Les prix du pétrole ont brusquement grimpé lundi, sous l’effet d’un regain de tensions autour du détroit d’Ormuz, point névralgique du commerce énergétique mondial.
En début de séance, le Brent de la mer du Nord s’échangeait autour de 95 dollars le baril, en hausse de plus de 5 %, tandis que le West Texas Intermediate dépassait les 89 dollars, affichant une progression similaire. Ce rebond intervient après un week-end marqué par une escalade militaire entre l’Iran et les États-Unis, ravivant les craintes d’une perturbation durable de l’approvisionnement.
À l’origine de cette nouvelle poussée des cours, l’interception par la marine américaine d’un navire iranien accusé de tenter de briser le blocus imposé par Washington. L’incident, survenu après des tirs de semonce signalés dans la zone, a rapidement fait monter la pression. Téhéran a dénoncé une « piraterie maritime » et brandi la menace de représailles, tandis que les autorités américaines maintiennent leur ligne dure. Dans ce climat tendu, le détroit d’Ormuz, par lequel transite une part essentielle du pétrole mondial, se retrouve une nouvelle fois au cœur des inquiétudes.

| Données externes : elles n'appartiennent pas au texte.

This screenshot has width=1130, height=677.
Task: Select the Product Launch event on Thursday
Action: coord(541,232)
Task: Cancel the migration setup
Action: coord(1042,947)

Le week-end avait pourtant laissé entrevoir une accalmie. L’Iran avait annoncé la réouverture du détroit, suscitant un net recul des prix vendredi, alimenté par l’espoir de négociations à venir. Mais cette parenthèse a été de courte durée. Dès samedi, Téhéran est revenu sur sa position, invoquant le maintien du blocus américain de ses ports. Résultat : le trafic maritime a été fortement perturbé, certains relevés indiquant même une quasi-interruption des passages dans la zone à certains moments.
Sur le terrain, les conséquences se font déjà sentir. Les flux de pétrole sont ralentis, les délais de transport s’allongent et les coûts de fret ainsi que les primes d’assurance repartent à la hausse. Pour les acteurs du marché, la question n’est plus seulement celle de l’incident ponctuel, mais celle d’un blocage prolongé. Plusieurs analystes soulignent que chaque jour de fermeture du détroit accentue le risque de pénurie sur les marchés internationaux.
Parallèlement, les perspectives diplomatiques restent floues. Des discussions étaient envisagées au Pakistan entre responsables iraniens et américains, mais aucun calendrier clair n’a été confirmé. Téhéran conditionne toute reprise des négociations à la levée du blocus naval, tandis que Washington maintient la pression. Les déclarations offensives de part et d’autre laissent planer le doute sur la capacité des deux pays à désamorcer rapidement la crise.
Dans ce contexte, les opérateurs pétroliers privilégient désormais des scénarios prudents, intégrant une possible dégradation durable de la situation. La volatilité pourrait ainsi rester élevée dans les prochains jours, au rythme des annonces politiques et des développements militaires. Le détroit d’Ormuz, déjà fragilisé par plusieurs semaines de tensions, s’impose plus que jamais comme un baromètre stratégique du marché pétrolier mondial.